How to Send Files by Gmail When They’re Beyond the Attachment Size Limit

By June 28, 2020 July 4th, 2020 Tutorials

Description

This video is a fresh take on my “Reducing Email Attachment Sizes With Compression” video, posted April 20th, 2011. Since then, things have changed – it was time to revisit it.

As mentioned in the video, I had difficulty uploading the partial 7z files to Gmail as attachments. I’m not sure why – your mileage may vary. 7z would be preferable because it likely has more compression options, and even without instructions I like that searching for “7z” will inevitably lead you to conclude that it’s related to 7-zip whereas “zip” is more of a household term. I’m not sure that all applications that handle zips can handle the multi-volume approach done by 7-zip.

Transcription

“So let’s say you have to send a bunch of files to someone you know, and you really want it to be sent by e-mail. How can you do this? Well there’s actually two main methods I’ll show you – the first involves using compression, the second involves using a cloud service.

So to use compression, let’s open up Gmail here which I’ll be using to test. At the moment that I’m recording this video, Gmail has a limit for 25 megabytes for attachments on a single e-mail. So to get around this, let’s look at this folder we have over here. So as you can see I have a bunch of images here – if I select all them and then look in the bottom left corner, you’ll see that it’s 66 MB. Well, that is more than 25, so how do we get around it? Like I said before, we can use compression. So let’s make sure we have 7-zip installed first. You can download 7-zip from 7-zip.org, and then you just install whichever is relevant to your machine, so whether you have a 32-bit or 64-bit machine and operating system. Once that’s done, you should have a new context menu option, so when you right-click, when all the files are selected, if you right-click, you will see 7-zip as an option, and it will have a sub-menu which includes Add to archive and a bunch of other stuff. Okay? In my case, I care about Add to archive, so I’m going to redo that… Add to archive.
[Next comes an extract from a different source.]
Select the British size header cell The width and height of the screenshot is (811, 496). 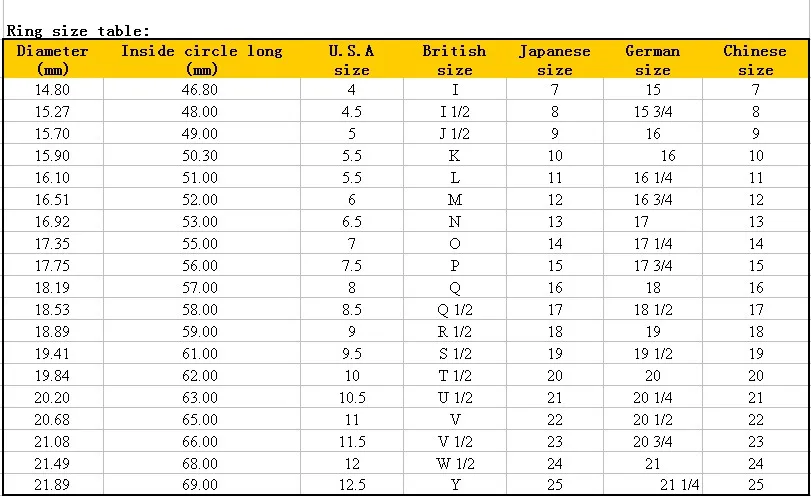(455, 60)
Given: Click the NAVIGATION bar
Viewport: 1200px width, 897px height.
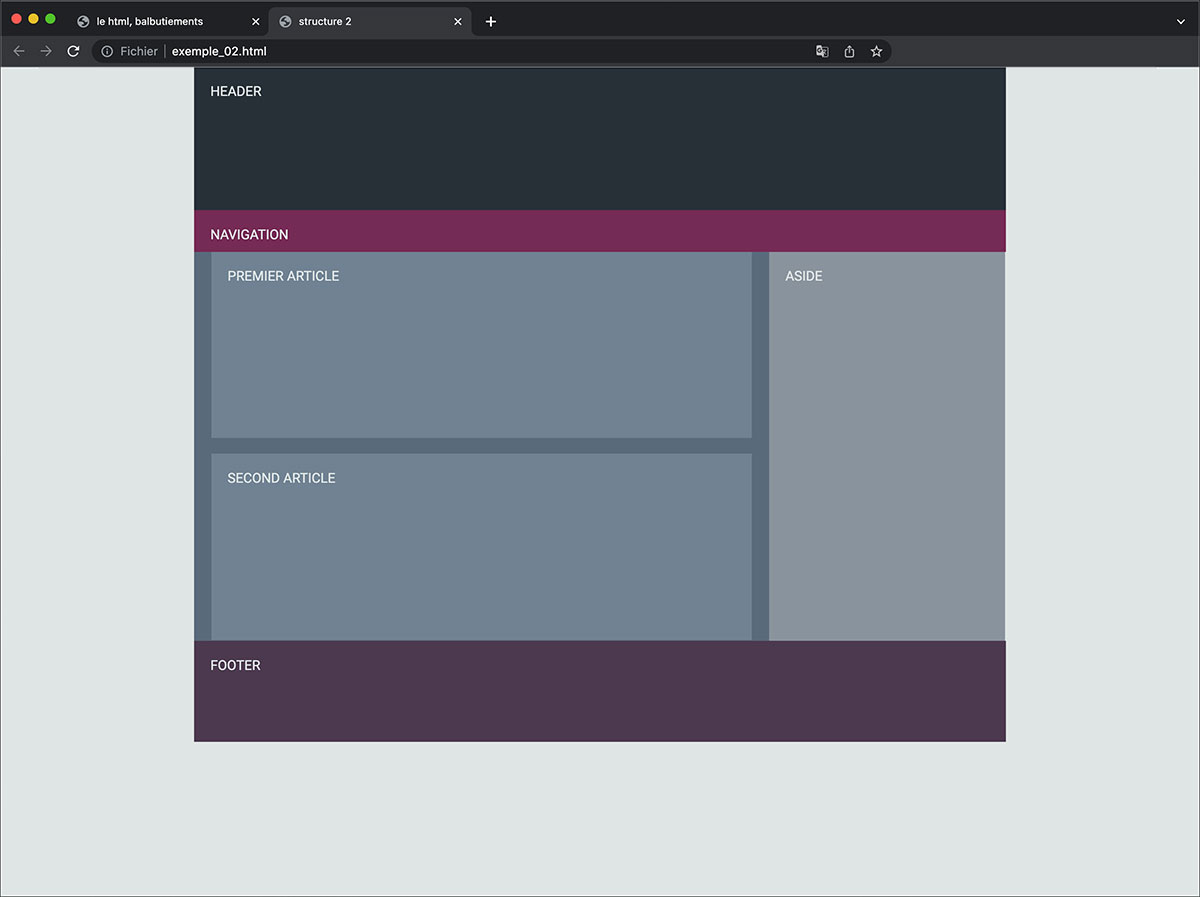Looking at the screenshot, I should (599, 232).
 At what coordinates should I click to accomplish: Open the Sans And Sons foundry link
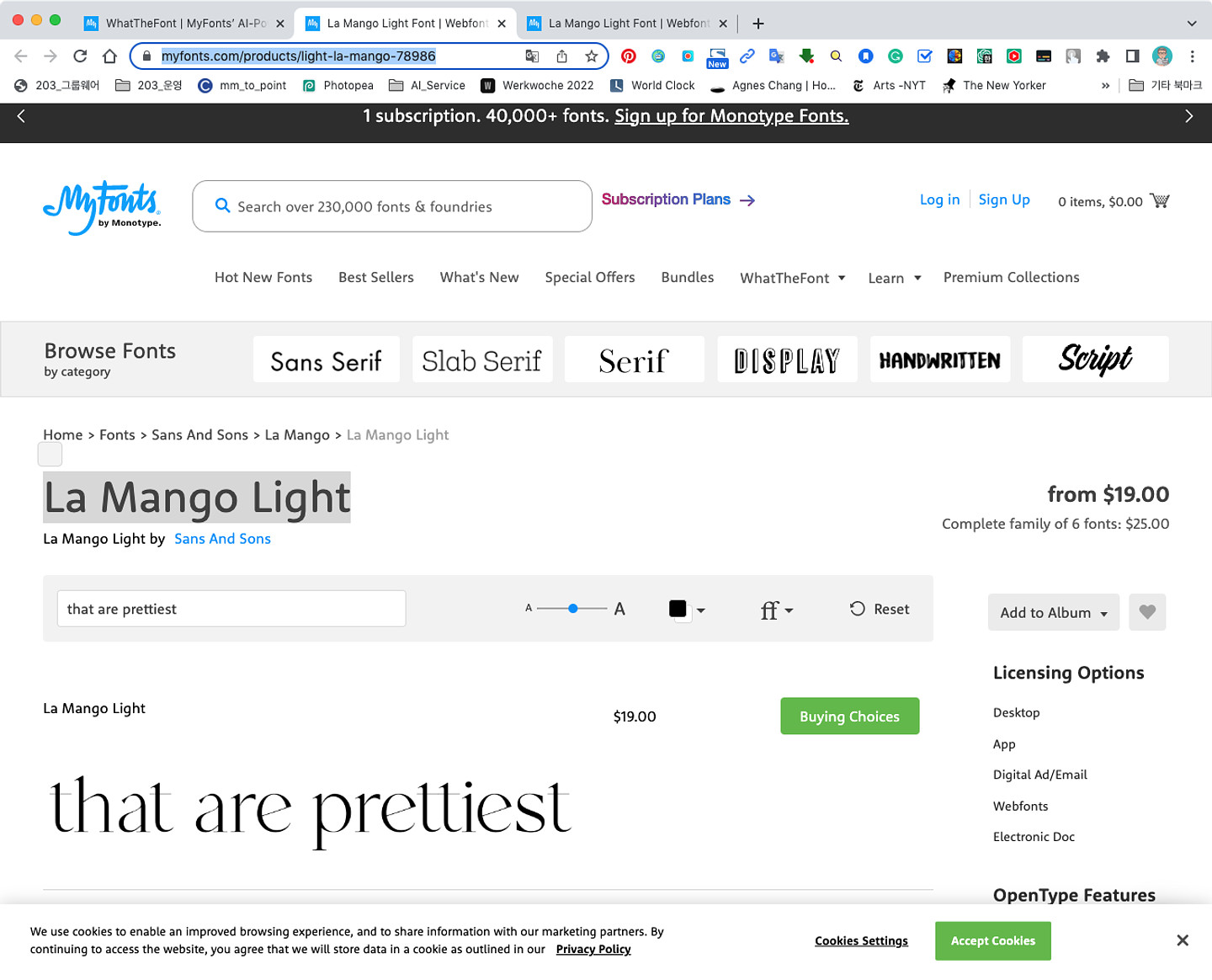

So on this screen there’s two things you need to be careful of. First is the archive format – by default, the archive format is probably going to be 7z, right now it’s set to ZIP because it knows I prefer that. With 7z Gmail gets a little concerned about it and doesn’t let you attach it. ZIPs, it doesn’t mind. So I’m going to set it to ZIP.

The next thing that’s really important here is the split to volumes, bytes section. This is the magic that I wanted to show you. Since we have 66 MB of files down here, if we were to select 10 MB here, notice that there’s a bunch of other options, you know, for the size of a CD and a DVD, but let’s say we select 10 MB here, and I click OK. So what it will do at that point is create multiple compressed files, each of which contains a maximum of 10 MB, but in this case, 10 is not so much what we want, right, because we’re dealing with a limit of 25… so to be safe, I’ll do… 24. And then what I will do is just press OK. Now the key of course is making sure that we followed the right format, so 24 M, 10 M, yep, that’s pretty consistent, we’re using their language. And I’m going to press OK.

Just wait a little bit… and there we go. Three files were created. Now here’s the magic. One of these files by themselves is not very useful. The three of them together? That’s great, and you’ll see why. Let’s create a new folder here, called test, and copy your three files into that folder. Now, when we right-click these files, select 7-zip, and select, in this case, extract here, because I don’t really care where it’s extracted, I just want to see the files. 7-zip magically rebuilds all these images that were compressed into it. And yet each file is actually under 25 MB, and because it’s under 25 MB, let me go back to my original folder… so if I grab this first file and drop it here, in my e-mail, you’ll notice that it is uploading, and it will successfully finish uploading. At that point I can send it to whoever I want, whatever I want, so I can send the first e-mail like this, create a new e-mail, attach 002 and repeat until all three files are gone, and just make sure that the person has 7-zip, and then I can tell them how they use 7-zip to extract them. So that’s the first method which involves using compression.

The second method is much more modern. Let me start by just getting rid of this… okay. So the next method involves going into our folder, let’s delete these files, and instead of using the compressed files, we’re going to select everything that we have here, which is more than 25, remember, it’s 66. And we’re going to drop it right here. So you’ll notice a new pop-up, “Large files must be shared with Google Drive,” this is the second option, it’s more of a modern option. So Google is offering automatically to take your files and stick them in Google Drive and create a link, so I’ll say okay, got it. And then you can see, that it’s just going to start working on uploading everything, and at the very end all I’m going to have is a nice neat link. Now, you might not want to do this, which is why I show two methods, but personally I find this is a very convenient way to do it. As you can see, all of the files have been attached, we can even try clicking one of them, and prove that the image is in fact visible.”